Seattle has grown from a city of just over 600,000 in 2010 to over 720,000 in 2018—a difference roughly equal to the entire population of Bellevue, all looking for housing. Compounding the problem is the fact that more than two-thirds of Seattle’s land area is reserved for single-family homes, squeezing new development into relatively small areas. The city predicts that it will need more than 20,000 units of affordable housing in the next 20 years, and although this plan doesn’t come close to filling that gap, it is, as council member Sally Bagshaw put it, "a very important drop in the bucket."

Who’s in Favor? What Are the Criticisms?

Every council member voted in favor of Monday’s plan, and it has a broad coalition of supporters. Developers can expand to new properties, and that development will in turn fund affordable housing. Environmentalists like that denser cities curb sprawl and reduce carbon emissions. Racial justice advocates argue that making room for more diverse housing will help undo Seattle's history of racist housing policy. For many outgoing city council members, it was also a moment of vindication, and perhaps relief. “We have been working on this for five years,” Sally Bagshaw noted.

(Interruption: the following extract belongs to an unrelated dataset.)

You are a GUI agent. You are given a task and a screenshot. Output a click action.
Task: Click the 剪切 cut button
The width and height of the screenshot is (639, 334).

Criticism has largely come from two angles: Homeowners, mostly in historically white northern Seattle, who are angry about changes to neighborhood character; and those on the left concerned that the plan doesn’t do enough to address displacement in gentrifying areas.

Where Will I See Upzones?

Everywhere from Rainier Beach to Bitter Lake. MHA upzones will occur mostly around “urban villages,” the transit-adjacent corridors across the city that already have a mix of commercial and residential property. Northgate will see major changes, linked to the expansion of light rail in 2021, the NHL practice facilities, and the redevelopment of its mall. University Way—“the Ave”—was removed from the plan earlier this month after furious pushback, although local business owners believe that changes are still coming.

What Does This Mean for Neighborhoods?

Most of the changes are on a lot-by-lot basis, so don’t expect to see canyons of high-rise apartment buildings springing up in Fremont. In general, the footprint of semi-urban areas, like Market Street in Ballard, or Rainier in Othello, may expand outward slightly.

And you might not see any changes for a while—two anti-development groups and one developer have threatened to file lawsuits to block its implementation. But the big changes are going to happen regardless of whether the city has a plan in place: The Puget Sound region is predicted to soak up another 1.8 million people over the next 30 years, and they’ll all need somewhere to live.